> WORK ORDER: Send each entry back exactly as given, pictures excluded.

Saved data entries
-- Opening Marker --
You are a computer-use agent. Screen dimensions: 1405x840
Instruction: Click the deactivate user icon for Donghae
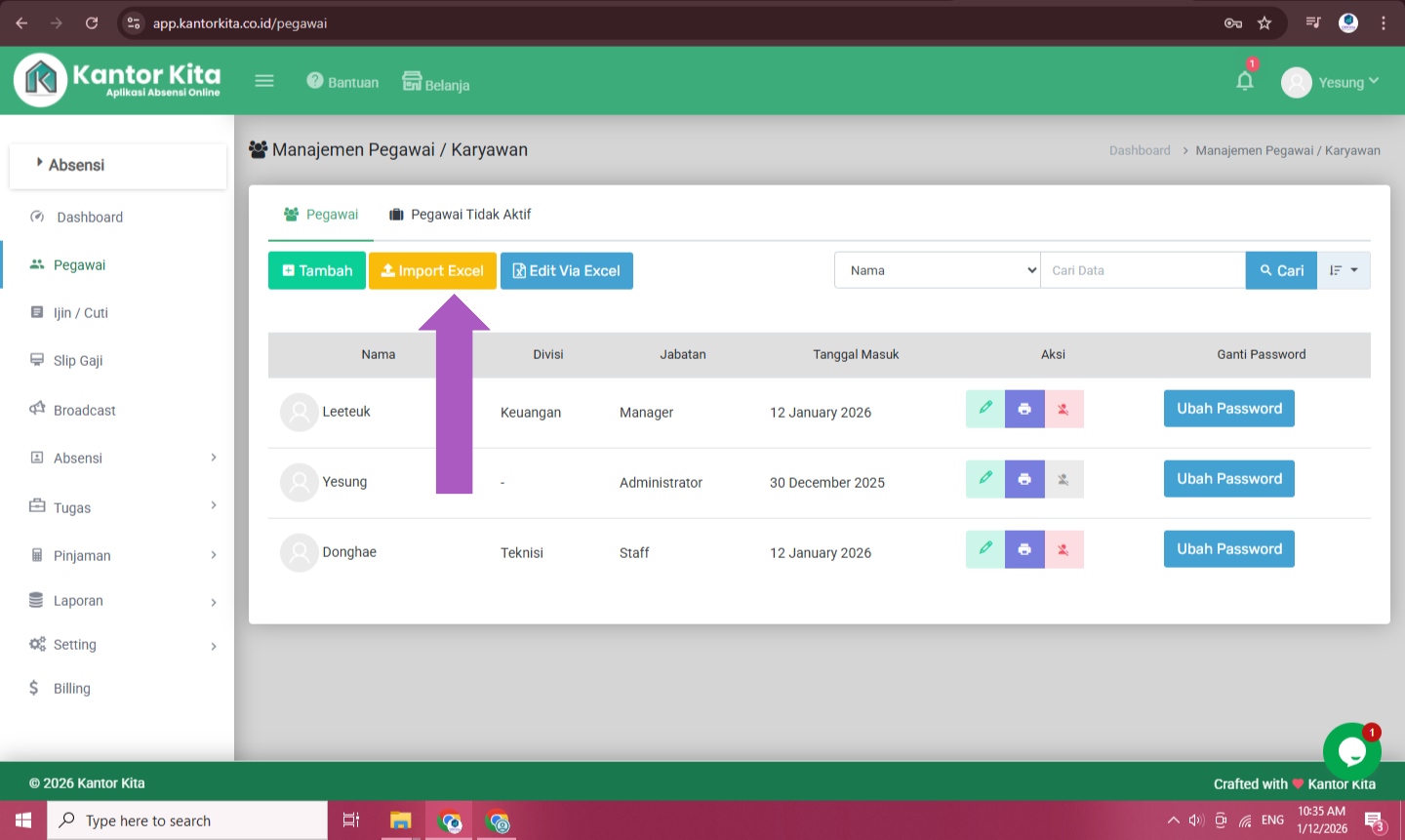pyautogui.click(x=1064, y=549)
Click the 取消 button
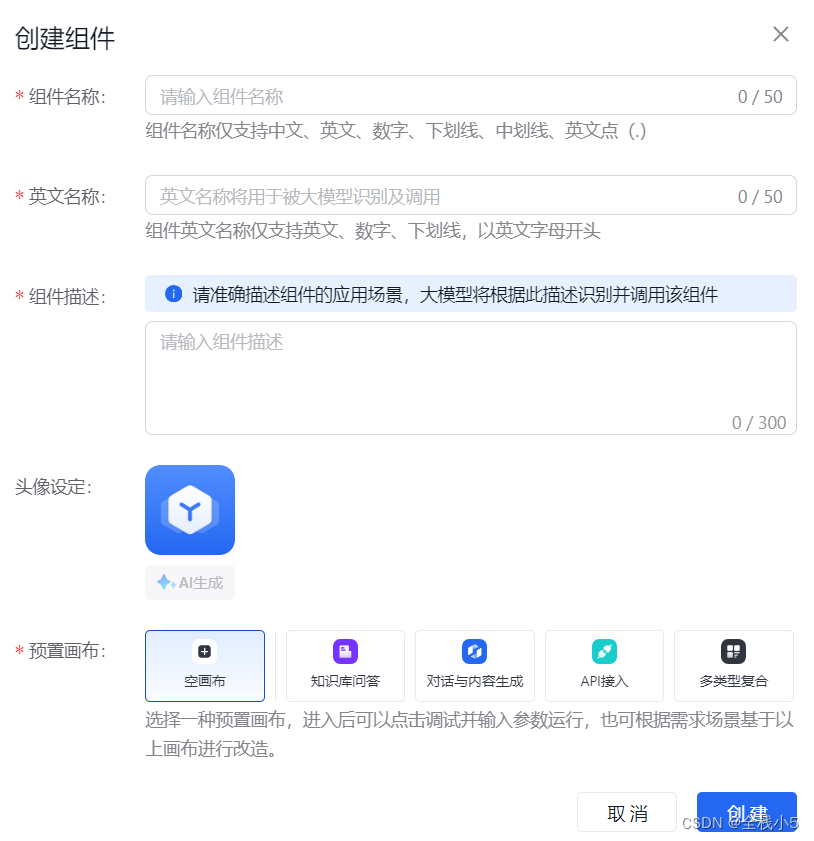The width and height of the screenshot is (814, 841). click(627, 813)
-- Closing Marker --
> TASK OUTPUT:
You are a computer-use agent. Screen dimensions: 1405x840
Instruction: Click the deactivate user icon for Donghae
pyautogui.click(x=1064, y=549)
Click the 取消 button
The width and height of the screenshot is (814, 841). click(627, 813)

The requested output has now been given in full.